R1-positive P-M45 tested populations: Udegeys, Koryaks, North- and Central-American natives.

Africa

One subclade, now known as R1b1a2 (R-V88), is found only at high frequencies amongst populations native to West Africa, such as the Fulani, and is believed to reflect a prehistoric back-migration from Eurasia to Africa.

R1a (R-M420)

The highest levels of haplogroup R1a (>50%) are found amongst West Bengal Brahmins (72%), and Uttar Pradesh Brahmins, (67%), the Ishkashimi (68%), the Tajik population of Panjikent (64%), the Kyrgyz population of Central Kyrgyzstan (63.5%), Sorbs (63.39%), Bihar Brahmins (60.53%), Shors (58.8%), Poles (56.4%), Teleuts (55.3%), South Altaians (58.1%), Ukrainians (50%) and Russians (50%) (Semino 2000, Wells 2001, Behar 2003, and Sharma 2007).

R1a has been variously associated with:

The modern studies for R-M173 suggest that it could have originated in South Asia. It could have found its way initially from Western India (Gujarat) through Pakistan and Kashmir, then via Central Asia and Russia, before finally coming to Europe"..."as part of an archaeologically dated Paleolithic movement from east to west 30,000 years ago (Underhill 2009).

R1b (R-M343)

Haplogroup R1b probably originated in Eurasia prior to or during the last glaciation. It is the most common haplogroup in Western Europe and Bashkortostan.(Lobov 2009) It may have survived the last glacial maximum, in refugia near the southern Ural Mountains and Aegean Sea.(Lobov 2009).

It is also present at lower frequencies throughout Eastern Europe, with higher diversity than in western Europe, suggesting an ancient migration of haplogroup R1b from the east.

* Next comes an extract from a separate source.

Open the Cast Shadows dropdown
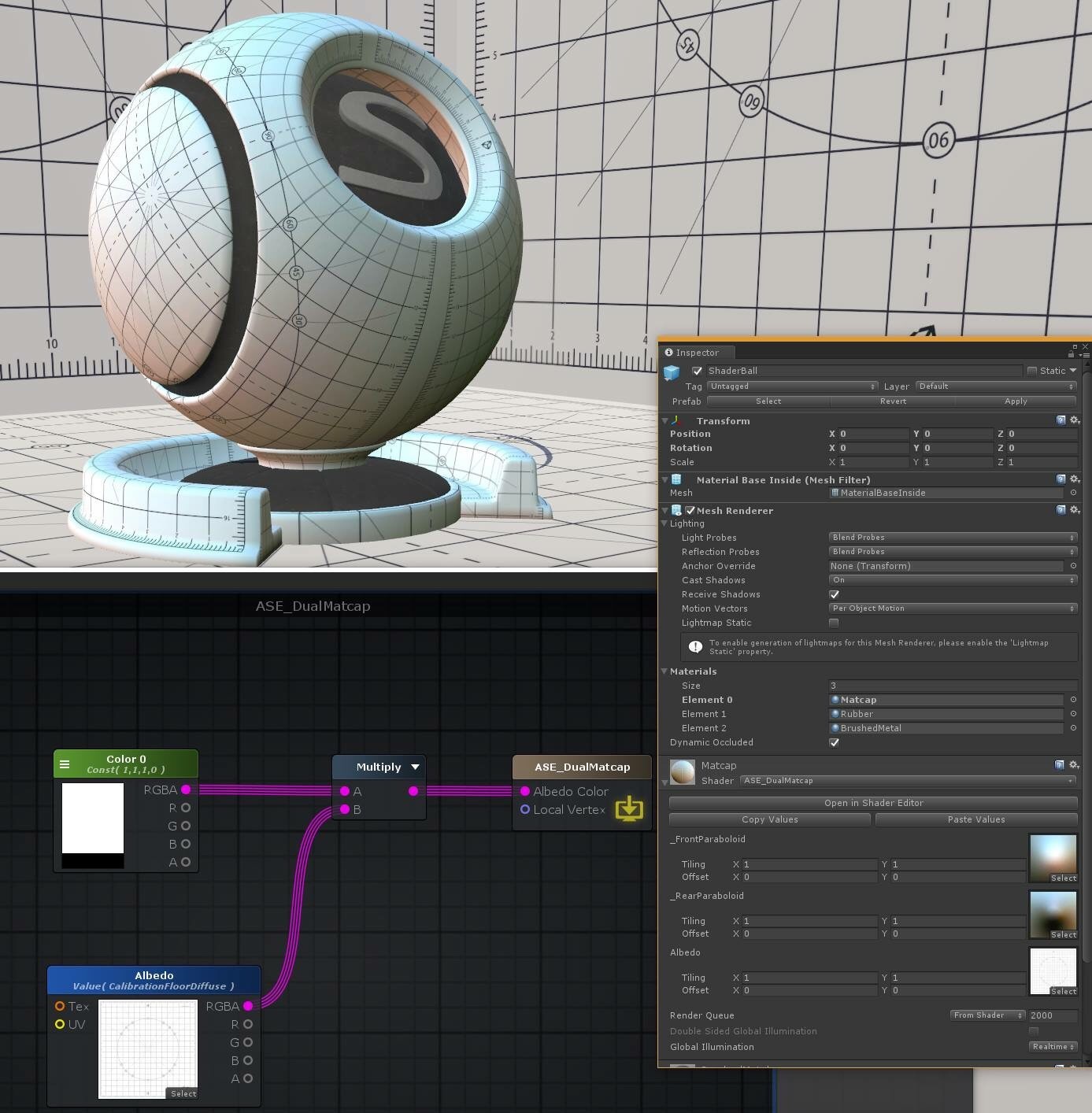1092x1113 pixels. [x=953, y=580]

Haplogroup R1b is also found at various frequencies in many different populations near the Ural Mountains and Central Asia, its likely region of origin.

There may be a correlation between this haplogroup and the spread of Centum branch Indo-European languages in southern and western Europe. For instance, the modern incidence of R1b reaches between 60% and 90% of the male population in most parts of Spain, Portugal, France, Britain and Ireland. It is also found in North Africa, where its frequency surpasses 10% in some parts of Algeria.

The R1b clade appears to have a much higher degree of internal diversity than R1a, which suggests that the M343 mutation that derives R1b from R-M173* may have occurred considerably earlier than the mutation that defines R1a.

Although it is rare in South Asia, some populations show relatively high percentages for R1b. These include Lambadi showing 37% (Kivisild 2005), Hazara 32% (Sengupta 2005), and Agharia (in East India) at 30% (Sengupta 2005). Besides these, R1b has appeared in Balochi (8%), Bengalis (6.5%), Chenchu (2%), Makrani (5%), Newars (10.6%), Pallan (3.5%) and Punjabis (7.6%) (Kivisild 2003, Sengupta 2005, and Gayden 2007).

R-M343 (previously called Hg1 and Eu18) is the most frequent Y-chromosome haplogroup in Europe. It is an offshoot of R-M173, characterised by the M343 marker. An overwhelming majority of members of R-M343 are classified as R-P25 (defined by the P25 marker), the remainder as R-M343*. Its frequency is highest in Western Europe (and due to modern European emigration, in parts of the Americas). The majority of R-M343-carriers of European descent belong to the R-M269 (R1b1a2) descendant line.

In popular culture

A fictional animation by Artem Lukichev links the history of R1, R1a and R1b to a traditional epic of the Bashkir people of the Ural Mountains.